Unlike the Baroque style that it replaced, which was generated almost solely in the context of palaces and churches, Georgian had wide currency in the upper and middle classes. Within the residential context, the best remaining example is the pristine Hammond-Harwood House (1774) in Annapolis, Maryland. This house was designed by colonial architect William Buckland and modeled on the Villa Pisani at Montagnana, Italy as depicted in Andrea Palladio's I Quattro Libri dell'Architettura (Four Books Of Architecture).
The establishment of Georgian architecture, and the Georgian styles of design more generally, were to a large degree aided by the fact that, unlike earlier styles which were primarily disseminated among craftsmen through the direct experience of the apprenticeship system, Georgian was also spread through the new medium of inexpensive suites of engravings. From the mid-18th century, Georgian styles were assimilated into an architectural vernacular that became part and parcel of the training of every architect, designer, builder, carpenter, mason and plasterer, from Edinburgh to Maryland.
After about 1840 Georgian conventions were slowly abandoned as a number of revival styles, including Gothic Revival, enlarged the design repertoire. In the United States this style declined in popularity after the revolution, due to its association with the colonial regime; but later in the early decades of the twentieth century when there was a growing nostalgia for its sense of order, the style was revived and came to be known as the Colonial Revival. In Canada the United Empire Loyalists embraced Georgian architecture as a sign of their fealty to Britain, and the Georgian style was dominant in the country for most of the first half of the 19th century. The Grange, for example, a manor built in Toronto, was built in 1817.
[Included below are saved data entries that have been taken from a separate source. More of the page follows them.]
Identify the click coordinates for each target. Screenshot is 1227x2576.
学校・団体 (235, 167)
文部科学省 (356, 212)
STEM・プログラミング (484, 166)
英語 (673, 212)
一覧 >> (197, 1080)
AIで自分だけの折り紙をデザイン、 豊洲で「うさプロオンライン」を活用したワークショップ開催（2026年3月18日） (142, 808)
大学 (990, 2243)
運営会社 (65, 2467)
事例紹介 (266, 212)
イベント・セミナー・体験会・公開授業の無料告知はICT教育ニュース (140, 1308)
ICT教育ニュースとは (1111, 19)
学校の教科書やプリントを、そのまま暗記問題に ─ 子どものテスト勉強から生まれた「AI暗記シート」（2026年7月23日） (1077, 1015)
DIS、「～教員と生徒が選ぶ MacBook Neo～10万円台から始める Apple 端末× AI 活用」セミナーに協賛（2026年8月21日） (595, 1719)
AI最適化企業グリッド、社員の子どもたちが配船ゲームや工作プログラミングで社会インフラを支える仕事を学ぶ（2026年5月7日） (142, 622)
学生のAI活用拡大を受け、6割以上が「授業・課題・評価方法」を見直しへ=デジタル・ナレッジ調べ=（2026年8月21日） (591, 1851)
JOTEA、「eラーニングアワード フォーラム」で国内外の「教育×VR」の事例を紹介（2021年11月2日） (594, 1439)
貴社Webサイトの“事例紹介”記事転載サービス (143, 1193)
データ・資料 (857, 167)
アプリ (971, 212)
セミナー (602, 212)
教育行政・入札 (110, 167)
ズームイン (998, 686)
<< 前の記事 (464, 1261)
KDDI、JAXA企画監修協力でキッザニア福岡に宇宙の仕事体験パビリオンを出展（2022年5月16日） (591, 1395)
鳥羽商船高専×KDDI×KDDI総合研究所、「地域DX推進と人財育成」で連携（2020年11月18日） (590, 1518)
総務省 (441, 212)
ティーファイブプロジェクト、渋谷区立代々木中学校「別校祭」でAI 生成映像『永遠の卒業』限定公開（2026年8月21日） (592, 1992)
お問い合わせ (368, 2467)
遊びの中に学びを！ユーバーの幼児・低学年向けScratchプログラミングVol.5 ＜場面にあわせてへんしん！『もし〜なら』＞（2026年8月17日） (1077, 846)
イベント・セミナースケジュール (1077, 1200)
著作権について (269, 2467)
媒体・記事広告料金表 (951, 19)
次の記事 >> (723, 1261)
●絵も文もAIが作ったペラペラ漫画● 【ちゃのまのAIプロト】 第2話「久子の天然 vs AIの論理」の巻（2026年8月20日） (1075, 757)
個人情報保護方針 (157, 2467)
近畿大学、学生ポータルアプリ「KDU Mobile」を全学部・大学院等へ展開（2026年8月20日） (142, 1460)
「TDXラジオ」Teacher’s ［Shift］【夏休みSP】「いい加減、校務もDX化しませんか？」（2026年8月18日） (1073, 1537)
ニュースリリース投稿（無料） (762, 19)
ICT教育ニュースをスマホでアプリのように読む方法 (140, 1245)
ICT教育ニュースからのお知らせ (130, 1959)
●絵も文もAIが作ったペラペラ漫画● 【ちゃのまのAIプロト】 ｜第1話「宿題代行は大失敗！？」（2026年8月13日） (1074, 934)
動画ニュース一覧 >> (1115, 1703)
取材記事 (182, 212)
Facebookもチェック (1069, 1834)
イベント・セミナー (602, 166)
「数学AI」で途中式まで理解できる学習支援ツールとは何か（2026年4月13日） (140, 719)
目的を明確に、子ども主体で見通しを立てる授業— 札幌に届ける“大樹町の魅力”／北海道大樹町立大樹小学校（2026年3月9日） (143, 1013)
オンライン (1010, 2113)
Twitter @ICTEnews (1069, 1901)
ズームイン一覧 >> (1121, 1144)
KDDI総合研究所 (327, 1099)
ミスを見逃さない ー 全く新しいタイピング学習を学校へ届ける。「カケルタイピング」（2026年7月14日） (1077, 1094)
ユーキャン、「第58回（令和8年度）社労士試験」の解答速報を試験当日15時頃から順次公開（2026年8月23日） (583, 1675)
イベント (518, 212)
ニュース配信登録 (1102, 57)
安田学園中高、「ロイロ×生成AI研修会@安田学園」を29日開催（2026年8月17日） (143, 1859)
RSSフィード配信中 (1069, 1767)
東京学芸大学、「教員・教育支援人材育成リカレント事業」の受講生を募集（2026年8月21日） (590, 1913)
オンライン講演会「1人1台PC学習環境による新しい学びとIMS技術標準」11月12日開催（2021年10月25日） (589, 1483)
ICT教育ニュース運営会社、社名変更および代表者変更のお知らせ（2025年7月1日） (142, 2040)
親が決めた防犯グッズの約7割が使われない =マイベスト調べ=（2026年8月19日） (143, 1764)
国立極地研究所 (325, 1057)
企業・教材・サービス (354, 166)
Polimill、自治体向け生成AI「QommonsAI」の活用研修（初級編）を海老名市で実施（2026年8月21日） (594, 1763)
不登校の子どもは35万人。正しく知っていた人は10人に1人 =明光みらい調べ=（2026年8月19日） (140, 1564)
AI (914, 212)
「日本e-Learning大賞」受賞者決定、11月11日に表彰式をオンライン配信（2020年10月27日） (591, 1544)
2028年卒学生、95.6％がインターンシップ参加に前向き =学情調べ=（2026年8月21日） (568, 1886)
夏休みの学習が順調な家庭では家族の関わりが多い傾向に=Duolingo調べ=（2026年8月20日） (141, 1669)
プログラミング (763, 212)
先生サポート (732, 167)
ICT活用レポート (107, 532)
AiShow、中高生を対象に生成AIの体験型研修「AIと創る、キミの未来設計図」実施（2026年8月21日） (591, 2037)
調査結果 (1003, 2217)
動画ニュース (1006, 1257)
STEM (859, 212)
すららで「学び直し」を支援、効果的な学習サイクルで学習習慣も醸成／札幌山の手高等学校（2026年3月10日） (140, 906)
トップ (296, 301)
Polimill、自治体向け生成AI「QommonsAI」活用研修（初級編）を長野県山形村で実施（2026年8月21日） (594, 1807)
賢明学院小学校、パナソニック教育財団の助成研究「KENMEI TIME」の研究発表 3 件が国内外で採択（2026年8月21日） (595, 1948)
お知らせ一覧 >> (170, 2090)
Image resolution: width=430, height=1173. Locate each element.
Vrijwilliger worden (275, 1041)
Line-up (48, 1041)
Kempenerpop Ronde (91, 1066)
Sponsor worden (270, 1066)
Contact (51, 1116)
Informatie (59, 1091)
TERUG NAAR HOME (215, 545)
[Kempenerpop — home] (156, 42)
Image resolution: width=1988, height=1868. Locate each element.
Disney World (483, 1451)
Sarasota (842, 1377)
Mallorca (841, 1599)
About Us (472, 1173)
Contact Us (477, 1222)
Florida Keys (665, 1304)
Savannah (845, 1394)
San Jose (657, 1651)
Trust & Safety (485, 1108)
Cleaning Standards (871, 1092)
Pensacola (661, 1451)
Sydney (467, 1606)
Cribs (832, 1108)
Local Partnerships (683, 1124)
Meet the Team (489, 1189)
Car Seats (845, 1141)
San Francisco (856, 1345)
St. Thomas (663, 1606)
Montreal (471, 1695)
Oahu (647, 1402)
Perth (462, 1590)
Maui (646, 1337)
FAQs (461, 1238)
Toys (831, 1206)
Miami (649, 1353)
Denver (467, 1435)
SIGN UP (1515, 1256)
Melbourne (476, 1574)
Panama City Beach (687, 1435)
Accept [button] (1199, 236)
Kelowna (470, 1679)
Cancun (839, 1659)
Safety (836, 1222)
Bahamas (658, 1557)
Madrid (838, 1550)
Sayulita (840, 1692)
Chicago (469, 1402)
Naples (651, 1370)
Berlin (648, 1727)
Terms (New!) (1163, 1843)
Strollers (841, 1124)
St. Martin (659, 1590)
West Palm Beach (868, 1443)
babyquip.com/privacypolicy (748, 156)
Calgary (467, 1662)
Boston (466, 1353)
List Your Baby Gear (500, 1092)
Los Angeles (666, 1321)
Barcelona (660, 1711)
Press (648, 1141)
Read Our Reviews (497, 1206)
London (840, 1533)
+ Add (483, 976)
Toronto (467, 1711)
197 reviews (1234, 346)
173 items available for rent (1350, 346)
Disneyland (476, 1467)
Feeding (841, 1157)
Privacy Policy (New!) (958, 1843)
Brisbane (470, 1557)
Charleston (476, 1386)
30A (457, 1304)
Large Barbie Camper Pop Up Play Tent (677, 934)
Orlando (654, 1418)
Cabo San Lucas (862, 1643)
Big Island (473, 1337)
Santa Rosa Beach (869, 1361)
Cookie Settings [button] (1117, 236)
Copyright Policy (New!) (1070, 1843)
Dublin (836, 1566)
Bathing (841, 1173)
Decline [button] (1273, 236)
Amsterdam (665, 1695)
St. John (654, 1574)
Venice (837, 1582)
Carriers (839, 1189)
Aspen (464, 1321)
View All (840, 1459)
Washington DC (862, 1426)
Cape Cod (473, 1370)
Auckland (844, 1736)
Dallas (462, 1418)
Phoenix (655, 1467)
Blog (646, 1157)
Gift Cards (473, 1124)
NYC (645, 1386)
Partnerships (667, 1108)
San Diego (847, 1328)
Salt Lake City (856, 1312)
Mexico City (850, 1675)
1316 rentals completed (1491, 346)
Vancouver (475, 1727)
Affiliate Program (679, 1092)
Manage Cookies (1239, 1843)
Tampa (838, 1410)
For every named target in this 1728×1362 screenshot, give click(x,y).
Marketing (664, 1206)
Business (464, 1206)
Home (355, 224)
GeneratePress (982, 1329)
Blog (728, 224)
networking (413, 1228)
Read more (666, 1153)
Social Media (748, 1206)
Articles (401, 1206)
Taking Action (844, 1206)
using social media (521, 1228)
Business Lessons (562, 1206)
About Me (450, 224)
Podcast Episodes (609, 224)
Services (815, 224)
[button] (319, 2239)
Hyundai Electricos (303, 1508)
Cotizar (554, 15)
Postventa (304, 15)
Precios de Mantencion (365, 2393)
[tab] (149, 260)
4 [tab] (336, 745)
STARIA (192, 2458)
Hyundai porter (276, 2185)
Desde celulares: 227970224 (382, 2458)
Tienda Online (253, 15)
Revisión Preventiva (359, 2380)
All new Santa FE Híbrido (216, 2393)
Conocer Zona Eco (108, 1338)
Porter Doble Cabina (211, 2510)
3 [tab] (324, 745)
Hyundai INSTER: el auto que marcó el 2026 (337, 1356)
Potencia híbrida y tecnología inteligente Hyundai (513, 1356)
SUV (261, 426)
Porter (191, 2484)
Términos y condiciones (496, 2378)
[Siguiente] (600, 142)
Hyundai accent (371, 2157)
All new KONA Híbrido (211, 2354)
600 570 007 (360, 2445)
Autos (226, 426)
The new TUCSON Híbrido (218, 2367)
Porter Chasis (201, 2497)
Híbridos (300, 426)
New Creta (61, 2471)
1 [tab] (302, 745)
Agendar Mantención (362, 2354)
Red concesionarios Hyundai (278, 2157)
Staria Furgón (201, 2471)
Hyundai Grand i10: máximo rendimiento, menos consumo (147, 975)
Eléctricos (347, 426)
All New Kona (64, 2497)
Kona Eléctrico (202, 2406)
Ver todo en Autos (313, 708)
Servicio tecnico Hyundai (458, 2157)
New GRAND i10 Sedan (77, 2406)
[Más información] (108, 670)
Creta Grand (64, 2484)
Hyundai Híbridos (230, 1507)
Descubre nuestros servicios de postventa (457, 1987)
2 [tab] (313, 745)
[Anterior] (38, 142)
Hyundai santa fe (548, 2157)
The revived Georgian style that emerged in Britain at the beginning of the 20th century is usually referred to as Neo-Georgian; the work of Edwin Lutyens includes many examples. Versions of the Neo-Georgian style were commonly used in Britain for certain types of urban architecture until the late 1950s, Bradshaw Gass & Hope's Police Head Quarters in Salford of 1958 being a good example. In both the United States and Britain, the Georgian style is still employed by architects like Quinlan Terry for private residences.